He agrees with my crazy plan to squeeze in as many vacations as we can in the next few months (another reason we are being so frugal), and he forgives me for getting stuck in my head so often, sometimes unable to listen when he really needs it. I am so incredibly thankful for the grace my husband shows me every single day.

So - this is really a letter to my partner, my better half, the love of my life, for going on the journey with me. For stepping on the same path. For seeing me, flaws and insecurities and all, with such incredible grace. For loving me unconditionally.  For adventuring together. For creating beautiful art. For being my best friend. For building a strong partnership. For expanding my horizons. For believing that I am good enough. For standing bravely beside me through my health issues. For loving my loved ones. For reasoning with my crazy. For staring change in the face. For trusting my gut on a huge decision. For letting me love you so ferociously.

I love you, Jason. I appreciate you, Jason. Thank you for the man you are. Happy Valentines Day.

Tuesday, February 3, 2015

"Writing in Pencil"

I'm supposed to be working on one of my last grad school application essays this morning, and I will get there, I promise I will.  But I just read something, and I need to share and unpack it in a way.

"Everything is interim. Everything is a path or a preparation for the next thing, and we never know what the next thing is.  Life is like that, of course, twisty and surprising.  But life with God is like that exponentially. We can dig in, make plans, write in stone, pretend we're not listening, but the voice of God has a way of being heard... it moves us to different countries and different emotional territories and different ways of living.  It keeps us moving and dancing and watching and never lets us drop down into a life set on cruise control or a life ruled by remote control.... full of flashes and last-minute exits and generally all the things we've said we'll never do." -Shauna Niequist, COLD TANGERINES "Writing in Pencil"

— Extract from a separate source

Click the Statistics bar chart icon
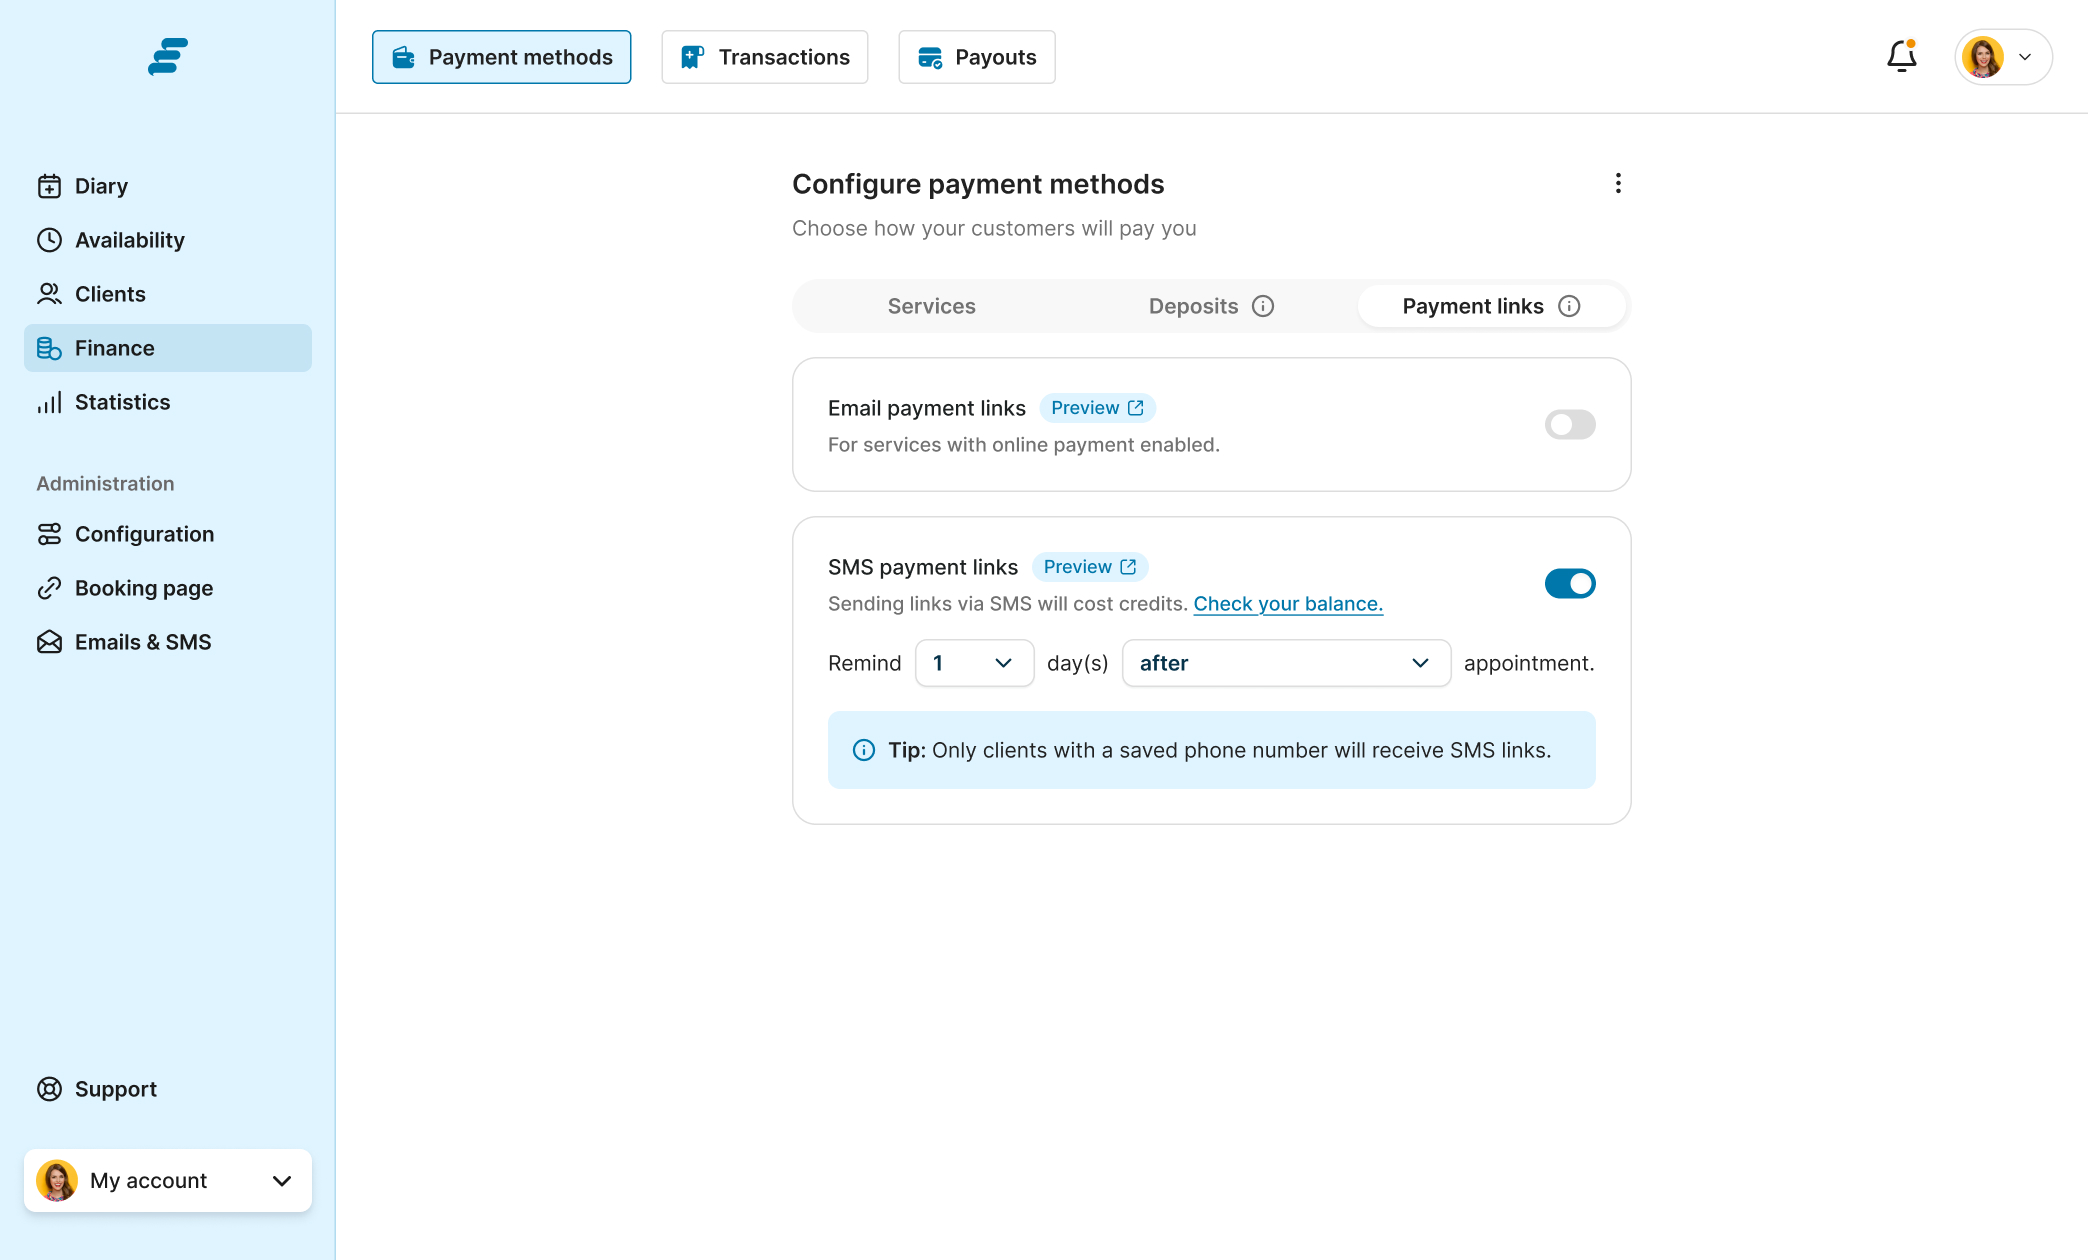 [x=49, y=402]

I HATE change. I truly do. For someone who hates change and uprooting and packing and unpacking as much as I have, I've moved a TON in my adult life, and they haven't been moves across the city.  First to Michigan, then back home, then around the country on several regional theatre gigs, then home again, then to Wyoming, then to Florida, and now to ______?  We're going, we think, but we don't know where.  Jason is planning to leave his very good job so I can get the MFA that we believe I'm supposed to have, and we still don't know where.  We have some idea, but the "where" isn't confirmed yet.  We don't know what Jason is going to do when we get there.  But we believe it's time to go, that the doors are opening, and that just as He did when we moved to Wyoming and Florida, God will provide.  As long as we have continued to go, God has continued to bless us.  That's absolutely a fact.  Each of these places has seemed temporary, an interim time, and the next one will be interim as well, I think.  Now that we've been at it a while, I'm coping better with the flexible nature of our journey.  But it still kind of sucks.  Then I remember the true remarkable uniqueness of each place we've been, and the incredible people that have come into our lives in these places, and I wouldn't change any of it for the world. Nor would I change the people and places that are to come, because I think that each stage (in some way) defines a piece of our character and our heart.

I gave up planning my life in indelible ink a while ago - everything that I "planned" has been marvelously, beautifully different.  Now, I plan in pencil, trusting that when the plan goes off the rails and I have to erase, that it will be so much better than I ever imagined.